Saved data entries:
________________

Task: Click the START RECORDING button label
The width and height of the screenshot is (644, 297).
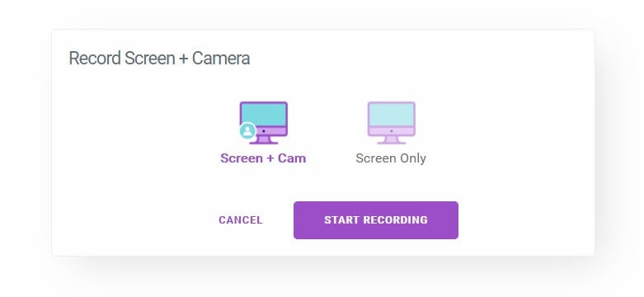Action: click(376, 220)

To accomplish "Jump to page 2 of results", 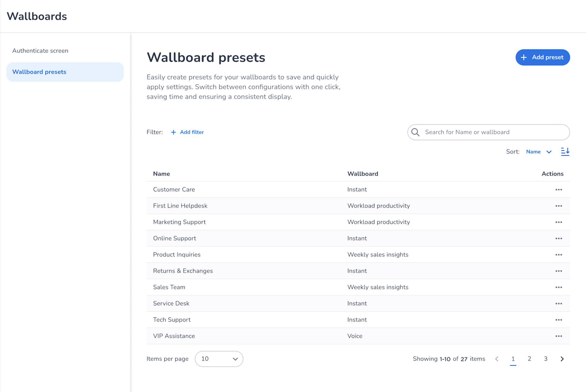I will tap(529, 359).
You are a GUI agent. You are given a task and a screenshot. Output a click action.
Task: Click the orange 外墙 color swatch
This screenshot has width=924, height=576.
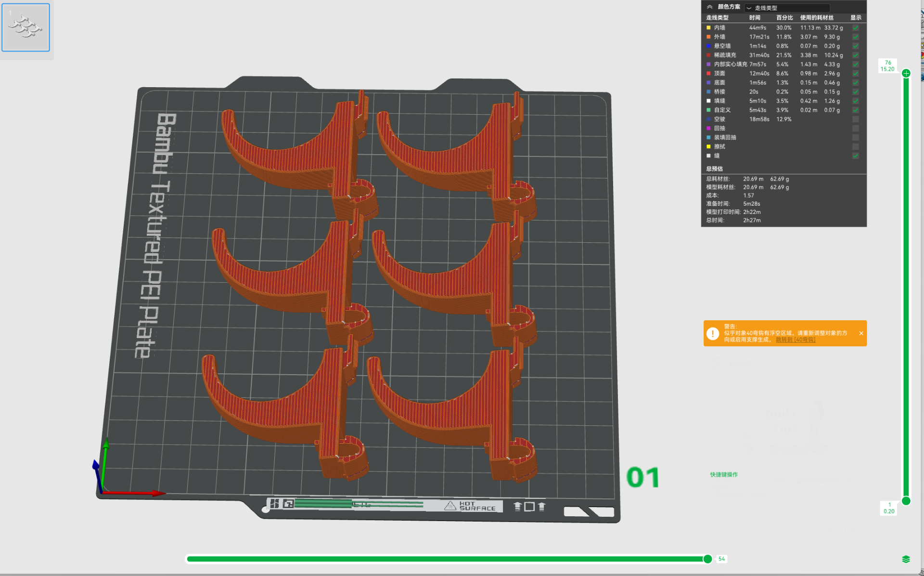[708, 37]

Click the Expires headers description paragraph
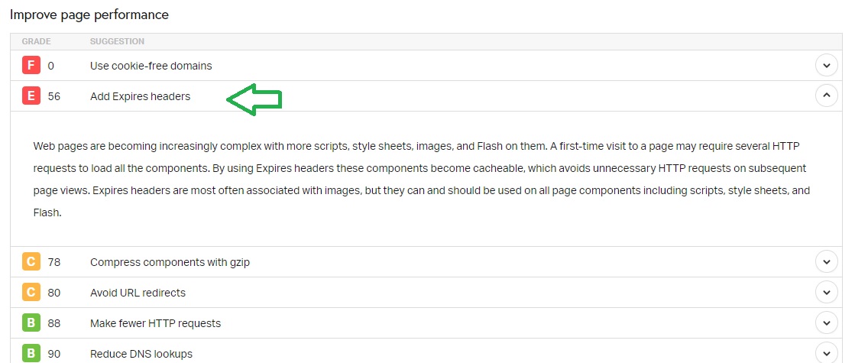click(422, 180)
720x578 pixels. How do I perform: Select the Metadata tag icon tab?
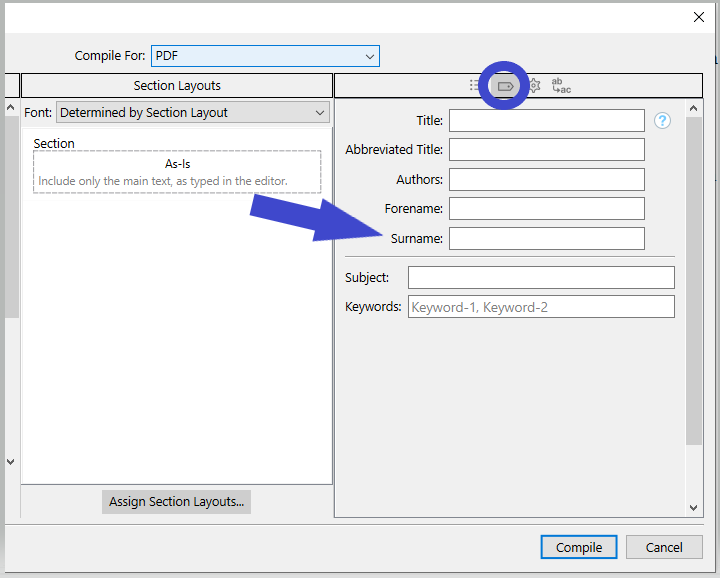coord(505,86)
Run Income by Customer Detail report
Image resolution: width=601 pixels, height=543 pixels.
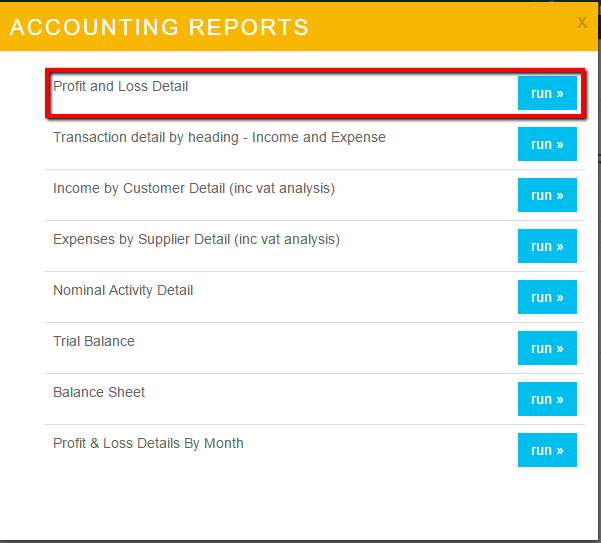(547, 195)
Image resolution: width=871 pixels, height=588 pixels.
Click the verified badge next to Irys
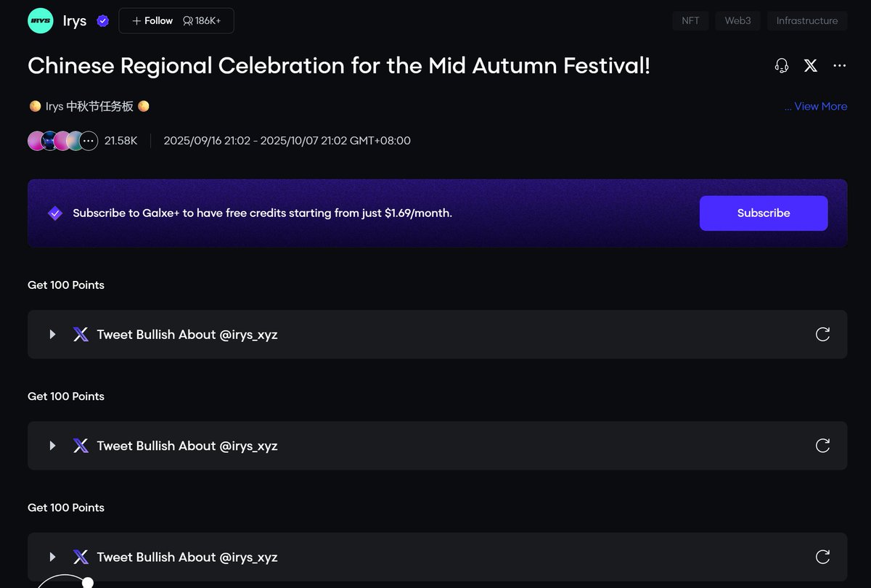tap(103, 21)
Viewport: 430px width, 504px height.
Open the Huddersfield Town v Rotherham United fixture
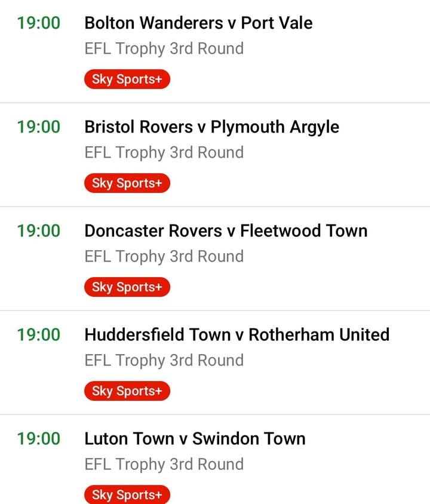(237, 335)
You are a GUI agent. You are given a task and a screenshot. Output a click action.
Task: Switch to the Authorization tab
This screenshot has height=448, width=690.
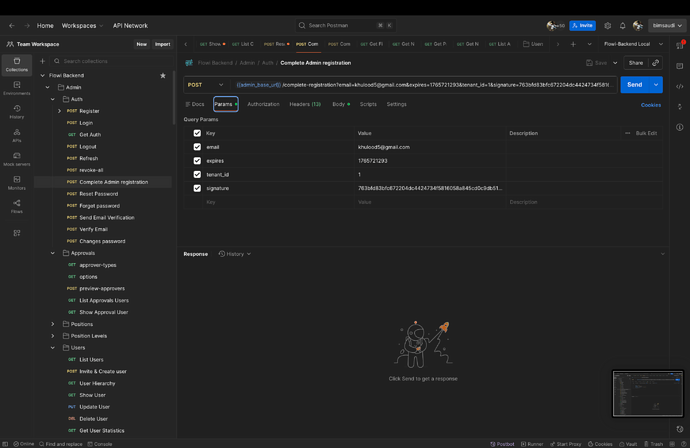263,104
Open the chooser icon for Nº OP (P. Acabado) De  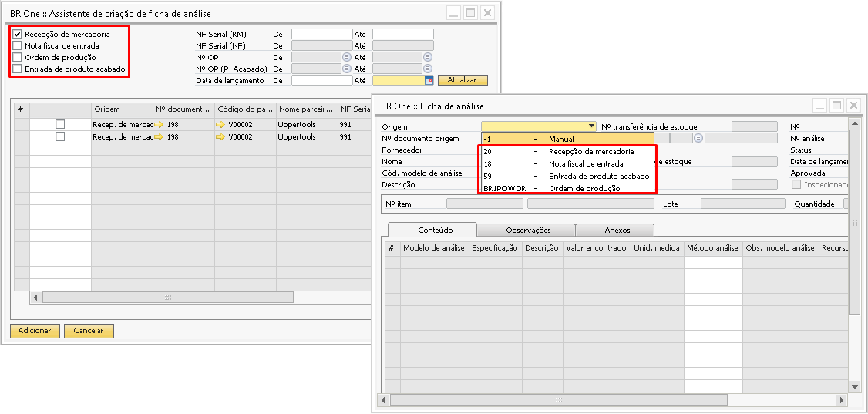(x=346, y=69)
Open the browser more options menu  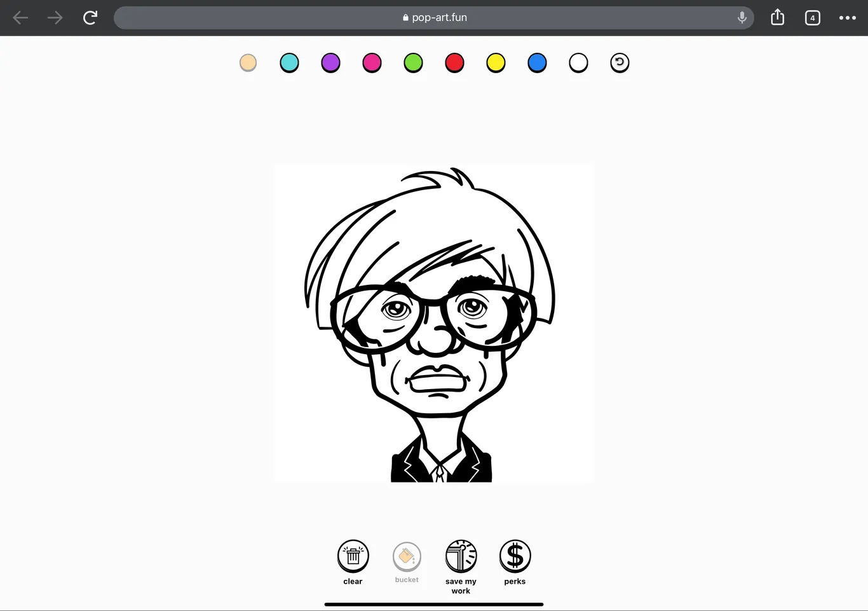click(848, 17)
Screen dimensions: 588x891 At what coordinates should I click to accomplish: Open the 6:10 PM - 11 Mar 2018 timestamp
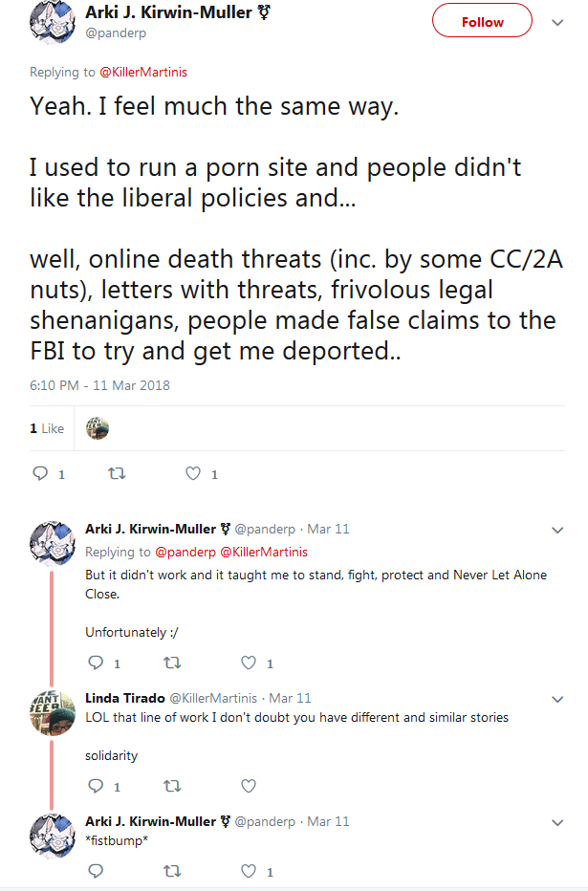point(99,385)
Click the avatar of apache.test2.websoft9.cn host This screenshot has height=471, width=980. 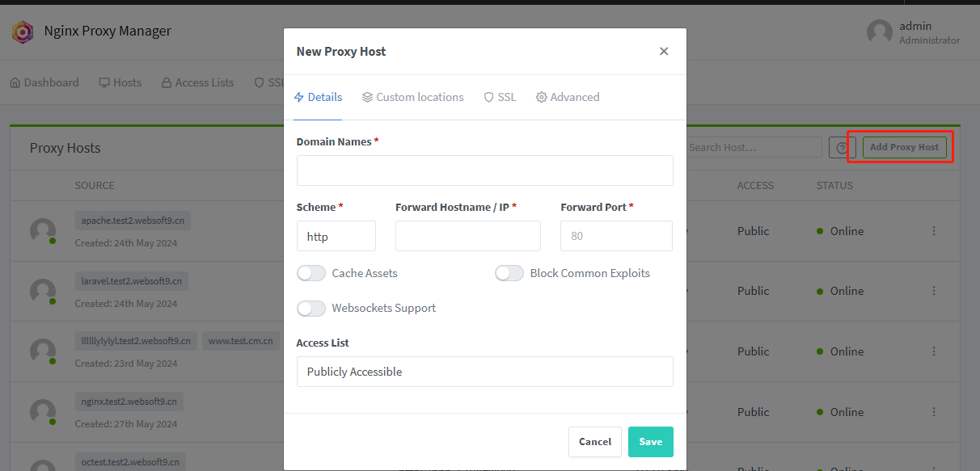point(43,231)
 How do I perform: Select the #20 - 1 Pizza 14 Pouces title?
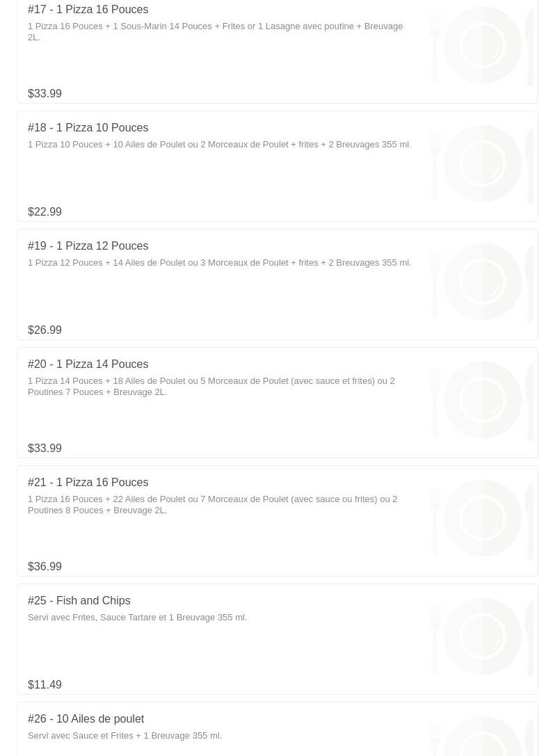point(88,364)
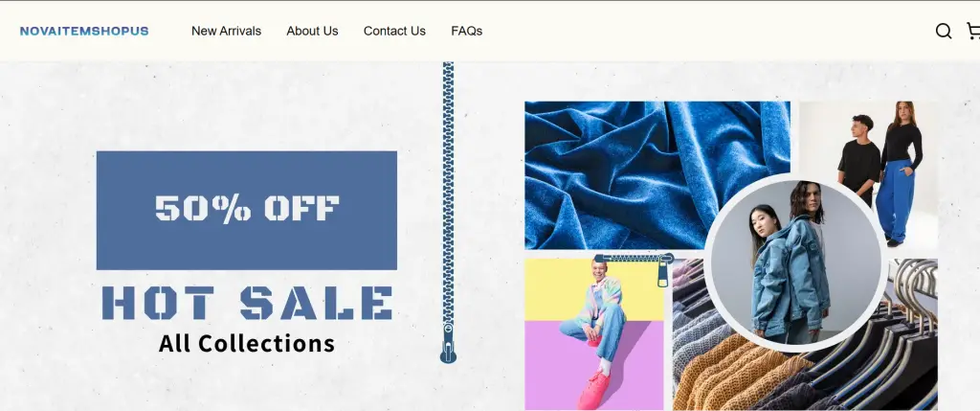Go to the About Us page

[313, 31]
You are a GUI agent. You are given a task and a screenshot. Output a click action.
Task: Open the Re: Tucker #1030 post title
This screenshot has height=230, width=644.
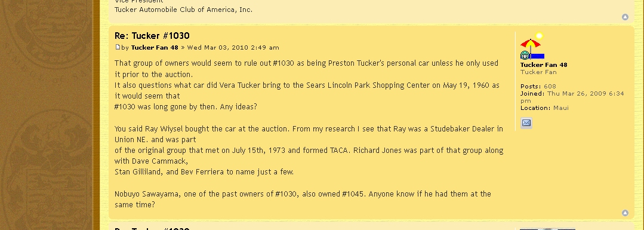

________________

TASK DESCRIPTION: A word-for-word reproduction is needed of the lines above from the line containing "Click the Expires" through the line containing "Viewport: 430px width, 504px height.", with both ends kept and no pictures.

TASK OUTPUT:
Click the Expires headers description paragraph
click(422, 180)
720x578 pixels. How do I perform: Select the Metadata tag icon tab?
coord(505,86)
Run Income by Customer Detail report
Image resolution: width=601 pixels, height=543 pixels.
(547, 195)
Image resolution: width=871 pixels, height=588 pixels.
Click the verified badge next to Irys
tap(103, 21)
Viewport: 430px width, 504px height.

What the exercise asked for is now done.